Some things I just need to try out even though I know they’re wrong. This also applies to food. In the middle of Matsushima there’s an American hot dog stand. Since it’s already been 30 minutes since breakfast and my scheduled mid-morning snack was still an hour away, I treated myself to the japanese interpretation of an american hot dog. It was horrible. The Japanese make worse bread than the Americans, I’ve no idea what that Ketchup and Mustard was made of and the sausage was just plain mystery meat. My best guess was half cardboard, half tofu. The only really nice touch was the fresh cucumbers added to the hot dog.
Japanese railway stations are a great place to grab some food. I’m assuming that eating on the go has a longer tradition. In every (small and big) railstation you can buy a bento box. Even though it looks like wood it’s just cardboard. Every piece of food is in its own separate compartment, chopsticks as well as miniature bottles of soy sauce and other condiments are given to you. It seems that the boxes are made fresh every day, since depending on the stations some will always be sold out at the stands. If you don’t speak Japanese getting a Bento is like giving yourself a present. You never quiet know what’s inside it. If you’re in a rush, every train has a food cart where you can buy Bento boxes, beer and other snacks.
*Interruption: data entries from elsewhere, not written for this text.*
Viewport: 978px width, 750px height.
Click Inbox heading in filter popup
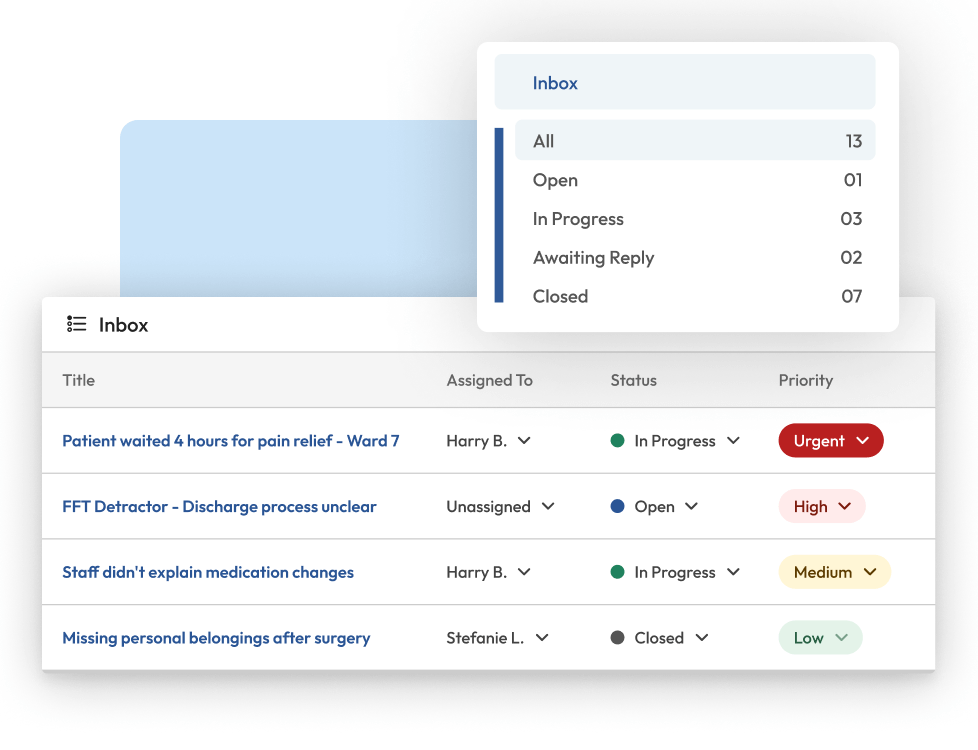pos(555,83)
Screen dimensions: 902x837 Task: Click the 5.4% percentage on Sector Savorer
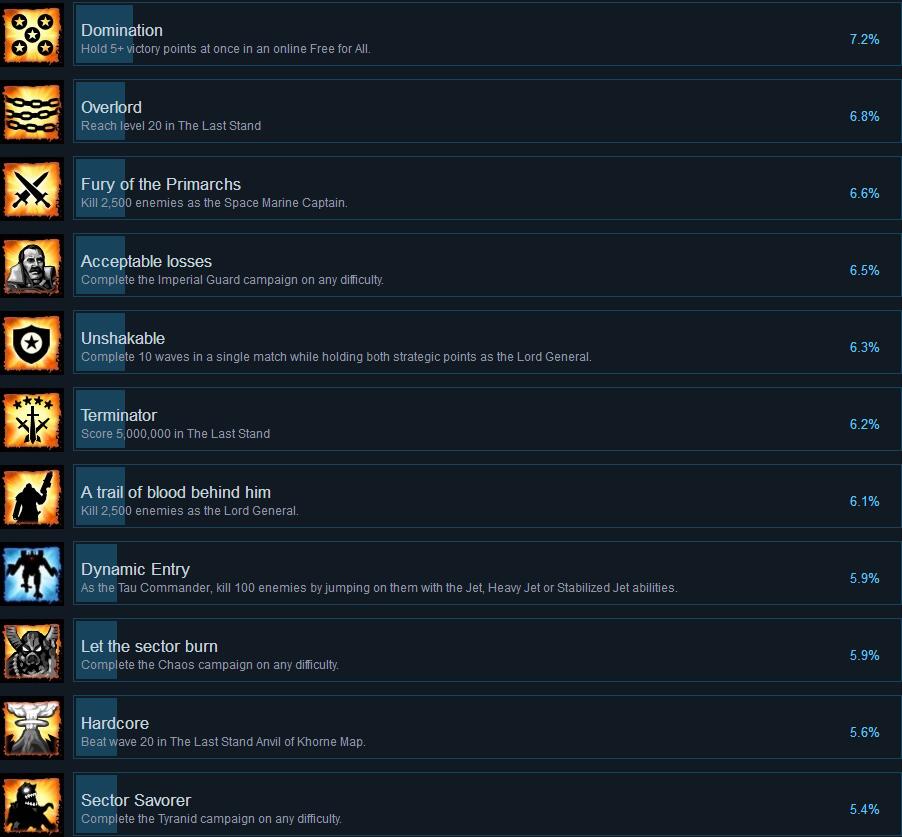pos(864,809)
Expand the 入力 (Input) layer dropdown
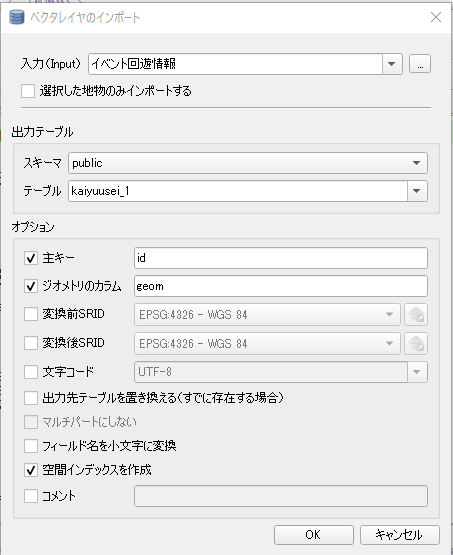 point(392,64)
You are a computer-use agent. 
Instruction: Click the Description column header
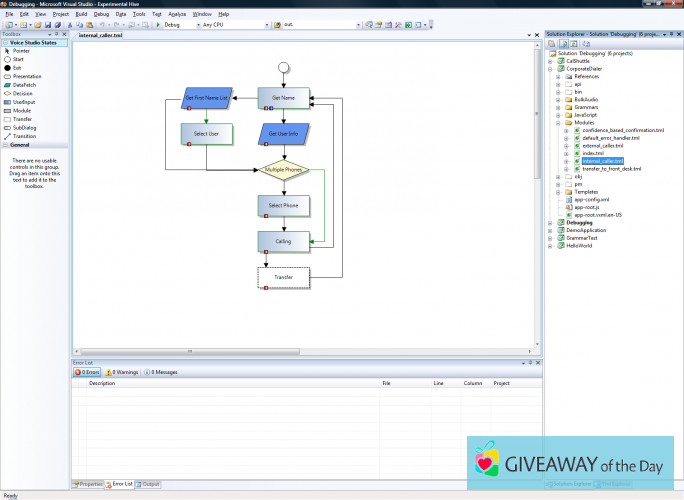[102, 383]
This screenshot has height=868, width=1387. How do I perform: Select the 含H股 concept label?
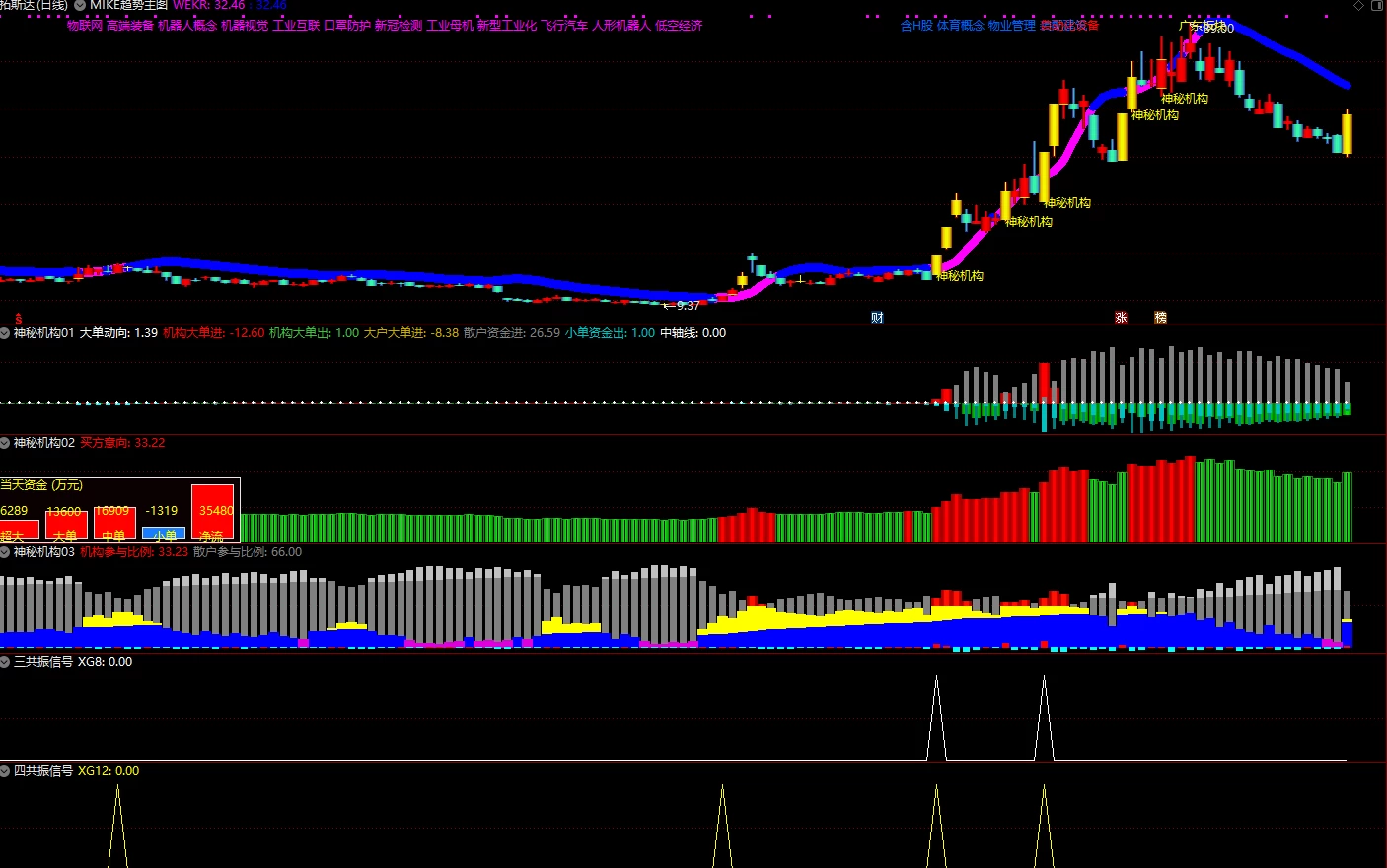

I always thought Switzerland had a decent railway system. Look at Japan and think again. Elvetino Railbar ? Overpriced, tasteless, and loveless sandwiches prepared by a machine. Elvetino Bistro / Restaurant ? Crappy food mangled by reheating it. The food in the smaller Japanese railway stations is often prepared freshly onsite, a long shot from food to go in other places. Of course it is Japanese and you might be in for some strange tastes, but if you find a Bento you like, you’re in heaven.